Sigue un silencio más bien cavernoso.

—Ponele —dice alguien—, pero frente a la coyuntura histórica el escritor y el
artista que no sean pura Torredemarfil tienen el deber, oíme bien, el deber de proyectar su
mensaje en un nivel de máxima recepción. -Aplausos.
—Siempre he pensado —observa modestamente Lucas— que los escritores a que
aludía son gran mayoría, razón por la cual me sorprende esa obstinación en transformar una
gran mayoría en unanimidad. Carajo, ¿a qué le tienen tanto miedo ustedes? ¿Y a quién si no
a los resentidos y a los desconfiados les pueden molestar las experiencias digamos extremas
y por lo tanto difíciles (difíciles en primer término para el escritor, y sólo después para el
público, conviene subrayarlo) cuando es obvio que sólo unos pocos las llevan adelante?
¿No será, che, que para ciertos niveles todo lo que no es inmediatamente claro es
culpablemente oscuro? ¿No habrá una secreta y a veces siniestra necesidad de uniformar la
escala de valores para poder sacar la cabeza por encima de la ola? Dios querido, cuánta
pregunta.
—Hay una sola respuesta —dice un contertulio— y es ésta: Lo claro suele ser difícil
de lograr, por lo cual lo difícil tiende a ser una estratagema para disimular lo difícil que es
ser fácil. (Ovación retardada.)
—Y seguiremos años y más años —gime Lucas—
y volveremos siempre al mismo punto, ya que éste es un asunto lleno de
desengaños. (Débil aprobación.) Porque nadie podrá, salvo el poeta y a veces, entrar en la
palestra de la página en blanco donde todo se juega en el misterio de leyes ignoradas, si son
leyes, de cópulas extrañas entre ritmo y sentido, de últimas Thules en mitad de la estrofa o
del relato. Nunca podremos defendernos porque nada sabemos de este vago saber,
de esta fatalidad que nos conduce a nadar por debajo de las cosas, a trepar a un adverbio
que nos abre un compás, cien nuevas islas, bucaneros de Remington o pluma
al asalto de verbos o de oraciones simples o recibiendo en plena cara el viento de un sustantivo que contiene un águila. 
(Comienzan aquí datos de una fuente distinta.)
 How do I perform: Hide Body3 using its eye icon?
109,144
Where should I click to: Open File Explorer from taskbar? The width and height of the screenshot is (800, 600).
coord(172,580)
—O sea que, para simplificar ––concluye Lucas tan harto como sus compañeros—
yo propongo digamos un pacto.
—Nada de transacciones —brama el de siempre en estos casos.
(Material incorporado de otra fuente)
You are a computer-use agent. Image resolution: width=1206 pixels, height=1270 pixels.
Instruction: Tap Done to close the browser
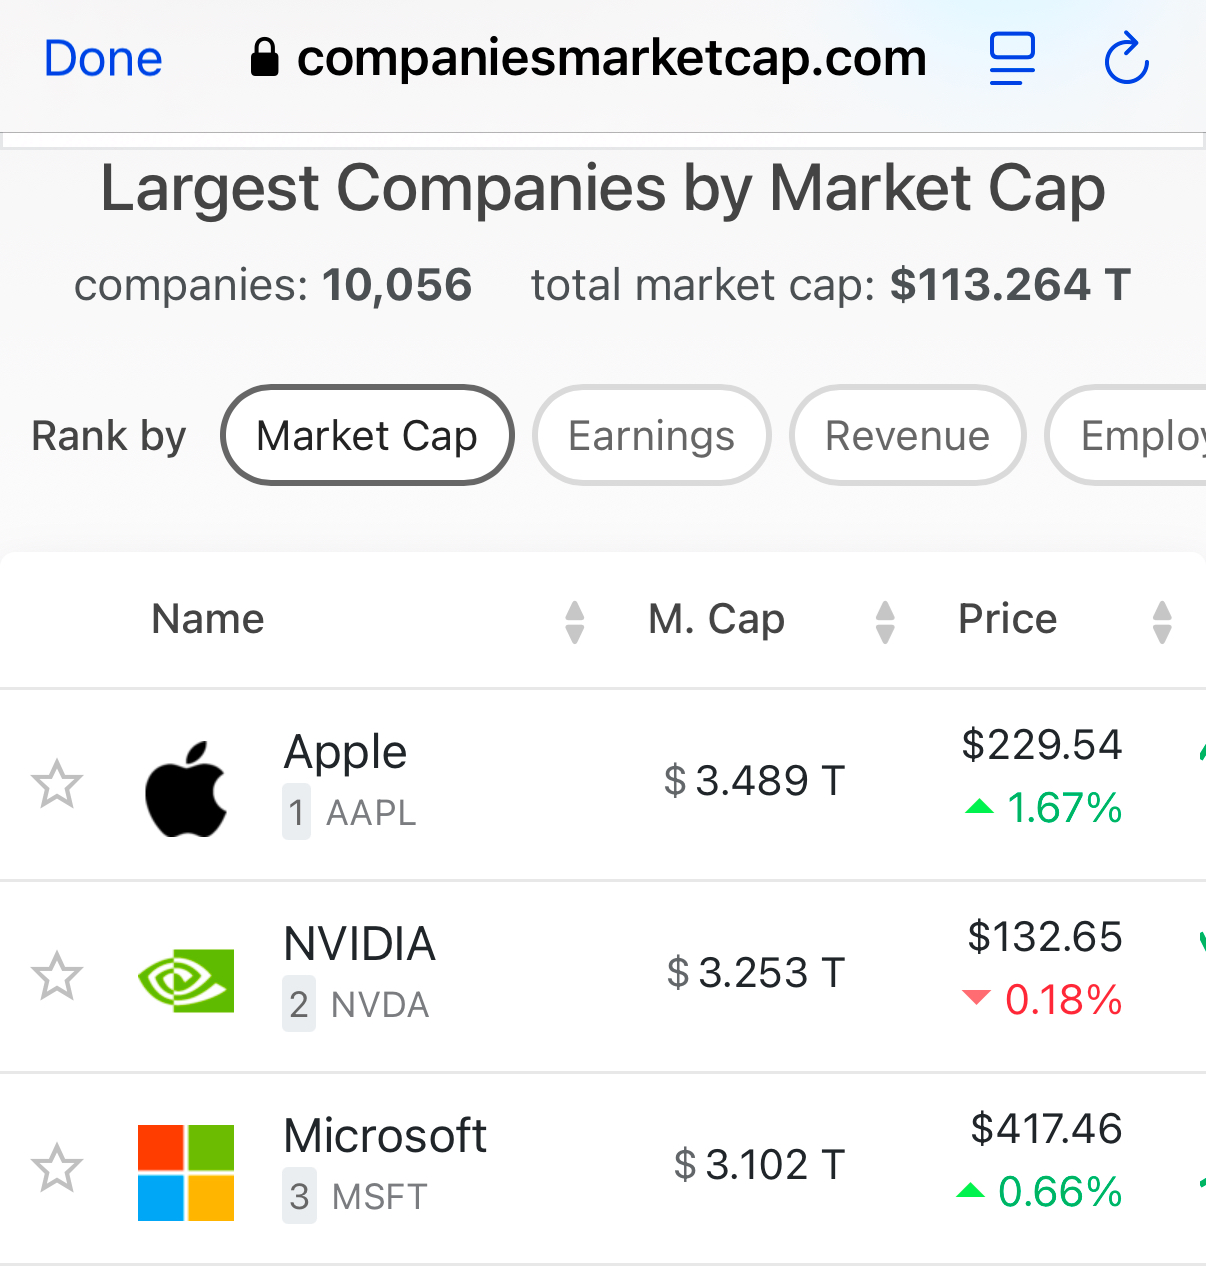103,58
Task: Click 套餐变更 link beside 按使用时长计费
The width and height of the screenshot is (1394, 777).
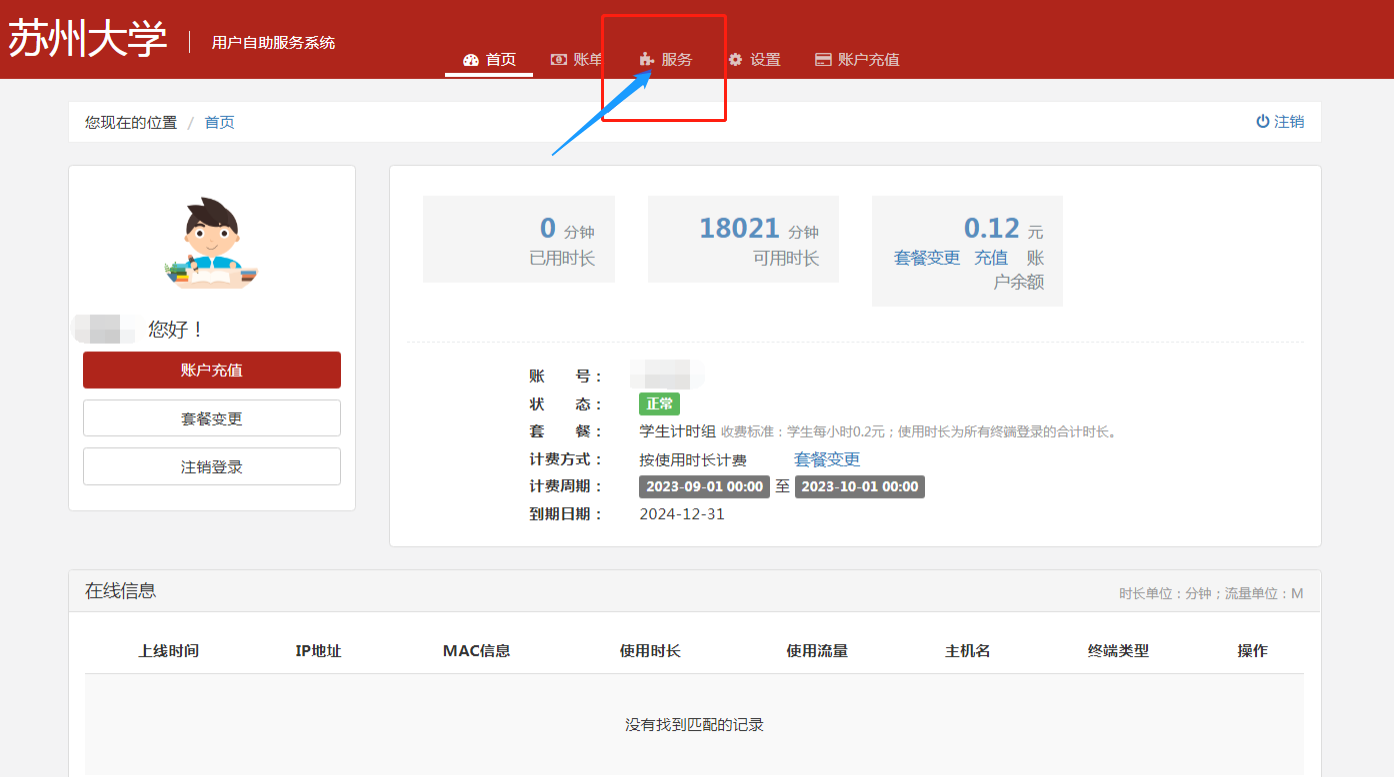Action: point(827,460)
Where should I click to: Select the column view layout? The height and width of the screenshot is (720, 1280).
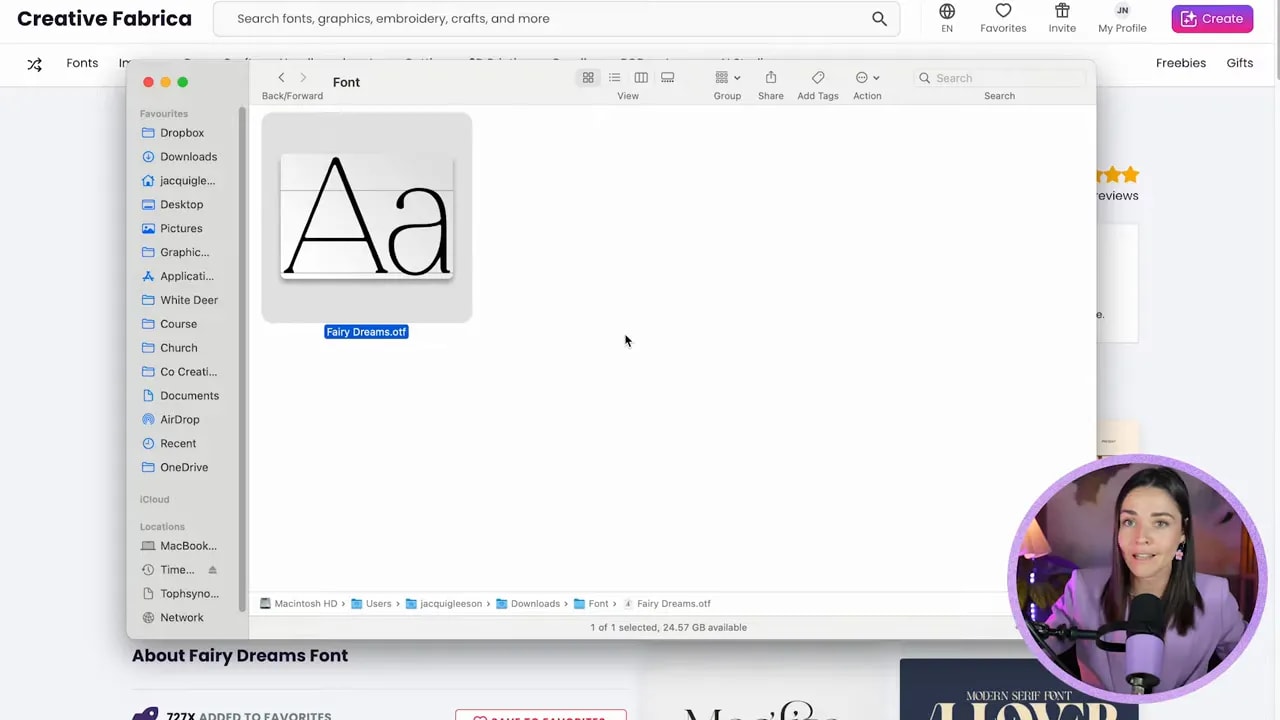(x=641, y=77)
—Un pacto, simplemente. Para ustedes, el primum vivere, deinde filosofare se
vuelca a fondo en el vivere histórico, lo cual está muy bien y a lo mejor es la única manera
de preparar el terreno para el filosofar y el ficcionar y el poetizar del futuro. Pero yo aspiro
a suprimir la divergencia que nos aflige, y por eso el pacto consiste en que ustedes y
nosotros abandonemos al mismo tiempo nuestras más extremadas conquistas a fin de que el
contacto con el prójimo alcance su radio máximo. Si nosotros renunciamos a la creación
verbal en su nivel más vertiginoso y rarefacto, ustedes renuncian a la ciencia y a la
tecnología en sus formas igualmente vertiginosas y rarefactas, por ejemplo, las
computadoras y los aviones a reacción. Si nos vedan el avance poético, ¿por qué van a
usufructuar tan panchos el avance científico?
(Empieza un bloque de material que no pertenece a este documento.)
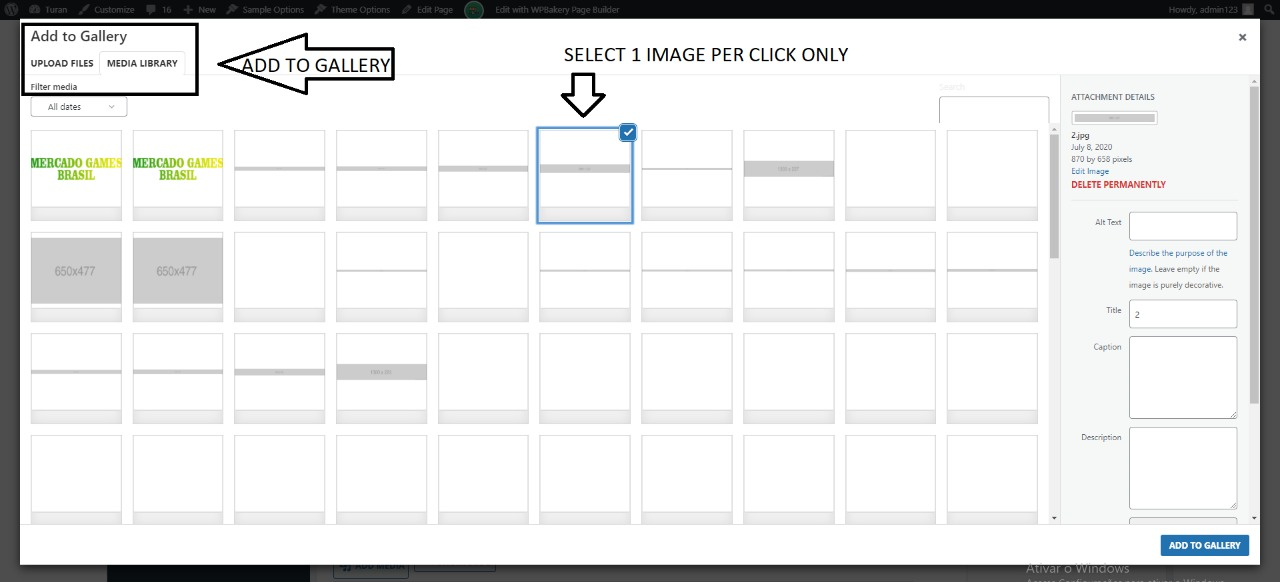This screenshot has width=1280, height=582.
Task: Uncheck the selected 2.jpg thumbnail checkmark
Action: 627,132
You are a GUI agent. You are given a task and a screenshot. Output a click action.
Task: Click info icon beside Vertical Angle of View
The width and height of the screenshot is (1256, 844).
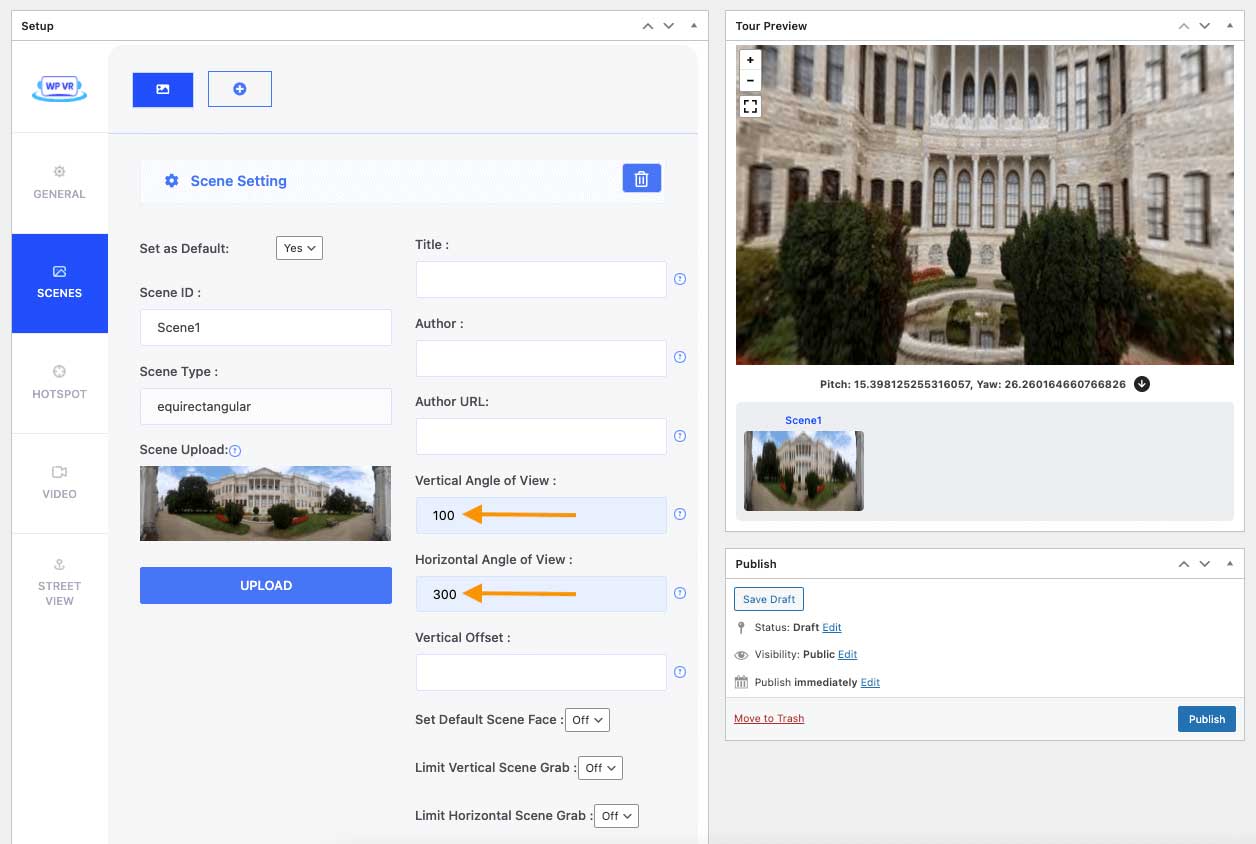680,514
—Está completamente piantado —dice uno con anteojos.
—Por supuesto —concede Lucas—, pero hay que ver lo que me divierto. Vamos,
acepten. Nosotros escribimos más sencillo (es un decir, porque en realidad no podremos), y
ustedes suprimen la televisión (cosa que tampoco van a poder). Nosotros vamos a lo
directamente comunicable, y ustedes se dejan de autos y de tractores y agarran la pala para
sembrar papas. ¿Se dan cuenta de lo que sería esa doble vuelta a lo simple, a lo que todo el
mundo entiende, a la comunión sin intermediarios con la naturaleza?
—Propongo defenestración inmediata previa unanimidad —dice un compañero que
ha optado por retorcerse de risa. —Voto en contra —dice Lucas, que ya está manoteando la
cerveza que siempre llega a tiempo en esos casos.